27 I can hopefully clarify my use of the phrase with reference to Heidegger’s distinction between two general groups of meanings that the term experience has in both academic philosophy and everyday discourse. On one hand there is the phenomenological sense of experience as something present in fact or memory, a possession that allows for “experimenting in the sense of demonstrating and proving an opinion about something with recourse to sense-perception of that thing itself.” On the other hand there is experience as something that happens to you, as an experience of change, “a certain sense of having been disappointed and surprised because things turned out otherwise than expected,” when one experiences something “as not being what it first seemed to be, but being truly otherwise.” It should be clear that my use of the term in the discussion above belongs to this second group wherein experience is not an accessible possession; though my use of “historical experience” borrows some of the meanings that have made the phrase prominent within contemporary scholarship, I do not think it is possible to identify this as a distinct domain that one can then appeal to as a site of immediacy, authenticity, political agency or autonomy (e.g. by pitting it against domains of language or ideology). It seems fairly evident that the current popularity of the notion of “experience” is something that emerged in answer to the ideological dominance of radical historicism across the humanities and social sciences. Experience has come to represent a sort of utopian vanishing point where all the things we feel lacking in postmodernity can be found, something that can somehow deliver us from the anxiety of knowing too much. Martin Heidegger, Hegel’s Phenomenology of Spirit (Bloomington: University of Indian Press, 1988), 19-20. C.F. Philip Rosen, Change Mummified: Cinema, Historicity (Minneapolis, University of Minnesota, 2001); Mary Ann Doane, The Emergence of Cinematic Time: Modernity, Contingency, the Archive (New York, Harvard University Press, 2002); Martin Jay, Songs of Experience: modern American and European variations on a universal theme (Berkeley, University of California Press, 2004); Frank Ankersmit, Sublime Historical Experience (Stanford, Stanford University Press, 2004); The Subaltern Appeal to Experience: Self-Identity, Late Modernity, and the Politics of Immediacy (Montreal and Kingston, McGill-Queen’s University Press, 2004.

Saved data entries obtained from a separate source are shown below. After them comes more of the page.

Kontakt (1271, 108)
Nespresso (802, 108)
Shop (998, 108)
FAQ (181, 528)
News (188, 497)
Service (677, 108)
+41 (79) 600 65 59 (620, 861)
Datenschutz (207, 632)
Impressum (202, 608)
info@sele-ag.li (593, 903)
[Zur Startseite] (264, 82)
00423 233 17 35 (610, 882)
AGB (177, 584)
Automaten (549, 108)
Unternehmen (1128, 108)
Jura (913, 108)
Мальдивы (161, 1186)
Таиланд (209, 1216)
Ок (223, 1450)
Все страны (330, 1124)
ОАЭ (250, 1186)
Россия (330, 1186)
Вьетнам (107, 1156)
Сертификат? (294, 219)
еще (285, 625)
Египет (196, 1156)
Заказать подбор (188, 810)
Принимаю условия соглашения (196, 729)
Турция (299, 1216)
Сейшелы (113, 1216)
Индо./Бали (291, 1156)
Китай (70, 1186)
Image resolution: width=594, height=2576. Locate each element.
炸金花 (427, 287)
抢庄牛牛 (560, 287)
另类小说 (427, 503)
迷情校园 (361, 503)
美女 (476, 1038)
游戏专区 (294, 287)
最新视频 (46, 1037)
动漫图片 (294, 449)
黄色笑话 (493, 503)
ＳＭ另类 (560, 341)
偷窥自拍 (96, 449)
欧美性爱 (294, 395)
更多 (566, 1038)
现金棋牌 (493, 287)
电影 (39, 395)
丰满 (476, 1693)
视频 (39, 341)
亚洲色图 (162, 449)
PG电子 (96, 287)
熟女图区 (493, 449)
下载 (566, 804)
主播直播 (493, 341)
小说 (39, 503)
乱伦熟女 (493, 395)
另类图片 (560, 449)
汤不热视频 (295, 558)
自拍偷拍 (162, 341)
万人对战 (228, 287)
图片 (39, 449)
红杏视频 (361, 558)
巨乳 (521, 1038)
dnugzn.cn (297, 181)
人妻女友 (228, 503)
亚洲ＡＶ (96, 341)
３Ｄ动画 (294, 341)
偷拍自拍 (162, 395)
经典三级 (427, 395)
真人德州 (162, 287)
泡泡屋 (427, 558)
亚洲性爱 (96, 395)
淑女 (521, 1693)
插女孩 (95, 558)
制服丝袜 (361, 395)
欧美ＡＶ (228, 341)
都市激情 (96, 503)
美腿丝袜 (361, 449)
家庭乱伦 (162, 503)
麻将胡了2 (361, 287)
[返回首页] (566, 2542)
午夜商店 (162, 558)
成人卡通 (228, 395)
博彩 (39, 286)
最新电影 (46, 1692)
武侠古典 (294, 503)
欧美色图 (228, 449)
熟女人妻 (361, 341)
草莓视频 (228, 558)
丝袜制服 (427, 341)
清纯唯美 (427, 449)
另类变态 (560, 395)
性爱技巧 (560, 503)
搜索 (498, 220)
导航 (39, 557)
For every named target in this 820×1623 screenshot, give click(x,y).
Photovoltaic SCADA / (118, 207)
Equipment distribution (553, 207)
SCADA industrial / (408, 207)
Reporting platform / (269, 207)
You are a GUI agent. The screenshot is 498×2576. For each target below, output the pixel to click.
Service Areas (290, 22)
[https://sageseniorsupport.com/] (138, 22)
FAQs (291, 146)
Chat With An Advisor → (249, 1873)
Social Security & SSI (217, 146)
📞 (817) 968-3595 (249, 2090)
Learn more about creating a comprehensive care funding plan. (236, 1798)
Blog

28 Contrary to popular romantic misconceptions of “blind love,” one can posit an inherent connection between love and the radical skepticism that gives philosophy its benevolent violence: “The mind is not forced to believe in the existence of anything (subjectivism, absolute idealism, solipsism, skepticism: c.f. the Upanishads, the Taoists and Plato, who, all of them adopt this philosophical attitude by way of purification). That is why the only organ of contact with existence is acceptance, love. That is why beauty and reality are identical. That is why joy and sense of reality are identical.” Simone Weil, Gravity and Grace, 56-57.
29 It is an act of cowardice to seek from (or wish to give) the people we love any other consolation than that which works of art give us. These help us through the mere fact that they exist. To love and be loved only serves mutually to render this existence more concrete, more constantly present to the mind. But it should be present as the source of our thoughts, not as their object. Simone Weil, Gravity and Grace, 58.
30 Paul Willemen discusses a specific instance of cinephilia that underlines the inaccessibility of the personal experience that produces it. He considers his own attraction to certain early Roger Corman films which are “badly scripted, atrociously acted, not well shot” but which he claims are capable of producing “an impressionistic evocation of a particular world incarnated in nothing more than gesture or intonation.” He also claims that the “landscapes and the light in the image evoke worlds that are surreal” and which “people can relate to as much as they do the more obviously present aspects of the narrative: say, the various ideological, moral and ethical lessons proposed by the narrative and the characters.” The only way he can account for these impressions or effects historically is by pointing to what is:
… perhaps the most important part of cinephilia –half-submerged fantasies which themselves were shaped under the impact of industrial and propagandistic imagery. For instance the Belgian imaginary of ‘America,’ for people of my generation, was decisively shaped by a myriad of impressions derived from Hollywood films, rock and jazz music and images, American soldiers hanging about after the Second World War and during the Korean War, advertising imagery and so on. The things that matter about those impressions is not so much their generic importance (everyone of my generation shared that exposure to the effects of the US aggressive imperial aspirations in the wake of Europe’s devastation), but which precise images and sounds were sedimented in an Antwerp teenager’s fantasy. By putting it like that, I hope I am also indicating that we are talking about a hybrid process: local history and personal neuroses.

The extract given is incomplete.